On 2017/08/08 4:34, Robert Haas wrote:
> On Mon, Aug 7, 2017 at 2:54 AM, Amit Langote
> <Langote_Amit_f8@lab.ntt.co.jp> wrote:
>> As long as find_all_inheritors() is a place only to determine the order in
>> which partitions will be locked, it's fine. My concern is about the time
>> of actual locking, which in the current planner implementation is too soon
>> that we end up needlessly locking all the partitions.
>
> I don't think avoiding that problem is going to be easy. We need a
> bunch of per-relation information, like the size of each relation, and
> what indexes it has, and how big they are, and the statistics for each
> one. It was at one point proposed by someone that every partition
> should be required to have the same indexes, but (1) we didn't
> implement it like that and (2) if we had done that it wouldn't solve
> this problem anyway because the sizes are still going to vary.
Sorry, I didn't mean to say we shouldn't lock and open partitions at all.
We do need their relation descriptors for planning and there is no doubt
about that. I was just saying that we should do that only for the
partitions that are not pruned. But, as you say, I can see that the
planner changes required to be able to do that might be hard.
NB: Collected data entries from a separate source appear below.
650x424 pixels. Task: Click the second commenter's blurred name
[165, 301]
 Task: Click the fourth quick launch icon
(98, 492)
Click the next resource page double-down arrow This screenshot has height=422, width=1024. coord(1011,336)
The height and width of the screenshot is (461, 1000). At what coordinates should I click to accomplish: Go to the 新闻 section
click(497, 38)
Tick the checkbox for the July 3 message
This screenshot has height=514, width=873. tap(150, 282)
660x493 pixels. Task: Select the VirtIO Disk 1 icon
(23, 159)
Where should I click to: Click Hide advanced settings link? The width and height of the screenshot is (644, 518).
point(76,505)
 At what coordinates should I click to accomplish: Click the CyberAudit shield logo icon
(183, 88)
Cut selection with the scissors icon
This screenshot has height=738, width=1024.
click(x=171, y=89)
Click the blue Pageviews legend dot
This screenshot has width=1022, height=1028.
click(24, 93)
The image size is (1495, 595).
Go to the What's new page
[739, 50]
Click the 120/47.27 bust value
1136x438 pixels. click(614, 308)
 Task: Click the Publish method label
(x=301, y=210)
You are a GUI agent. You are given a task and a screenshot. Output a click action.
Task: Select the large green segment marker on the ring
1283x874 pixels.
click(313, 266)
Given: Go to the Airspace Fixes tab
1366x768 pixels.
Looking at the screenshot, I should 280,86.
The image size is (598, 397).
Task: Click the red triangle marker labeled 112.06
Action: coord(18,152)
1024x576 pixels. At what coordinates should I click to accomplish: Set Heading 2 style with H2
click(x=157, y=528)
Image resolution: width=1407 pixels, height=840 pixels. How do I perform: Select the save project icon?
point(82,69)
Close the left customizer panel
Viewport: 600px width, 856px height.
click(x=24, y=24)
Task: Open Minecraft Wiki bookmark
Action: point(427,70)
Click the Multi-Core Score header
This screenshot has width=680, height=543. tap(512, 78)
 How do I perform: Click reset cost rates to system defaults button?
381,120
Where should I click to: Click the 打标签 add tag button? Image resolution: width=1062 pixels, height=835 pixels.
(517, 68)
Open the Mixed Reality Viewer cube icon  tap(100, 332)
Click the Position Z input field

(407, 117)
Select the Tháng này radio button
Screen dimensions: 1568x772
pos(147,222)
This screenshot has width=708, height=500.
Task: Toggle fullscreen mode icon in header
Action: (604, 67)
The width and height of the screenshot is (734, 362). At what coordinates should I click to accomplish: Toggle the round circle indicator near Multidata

>> The locking-partitions-too-soon issue, I think, is an important one and
>> ISTM, we'd want to lock the partitions after we've determined the specific
>> ones a query needs to scan using the information returned by
>> RelationGetPartitionDispatchInfo. That means the latter had better locked
>> the relations whose cached partition descriptors will be used to determine
>> the result that it produces. One way to do that might be to lock all the
>> tables in the list returned by find_all_inheritors that are partitioned
>> tables before calling RelationGetPartitionDispatchInfo. It seems what the
>> approach you've outlined below will let us do that.
>
> Yeah, I think so. I think we could possibly open and lock partitioned
> children only, then prune away leaf partitions that we can determine
> aren't needed, then open and lock the leaf partitions that are needed.
Yes.
>> BTW, IIUC, there will be two lists of OIDs we'll have: one in the
>> find_all_inheritors order, say, L1 and the other determined by using
>> partitioning-specific information for the given query, say L2.
>>
>> To lock, we iterate L1 and if a given member is in L2, we lock it. It
>> might be possible to make it as cheap as O(nlogn).
>
> Commonly, we'll prune no partitions or all but one; and we should be
> able to make those cases very fast.
Agreed.
>> Maybe, we can make the initial patch use syscache to get the relkind for a
>> given child. If the syscache bloat is unbearable, we go with the
>> denormalization approach.
>
> Yeah. Maybe if you write that patch, you can also test it to see how
> bad the bloat is.
I will try and see, but maybe the syscache solution doesn't get us past
the proof-of-concept stage.
Thanks,
Amit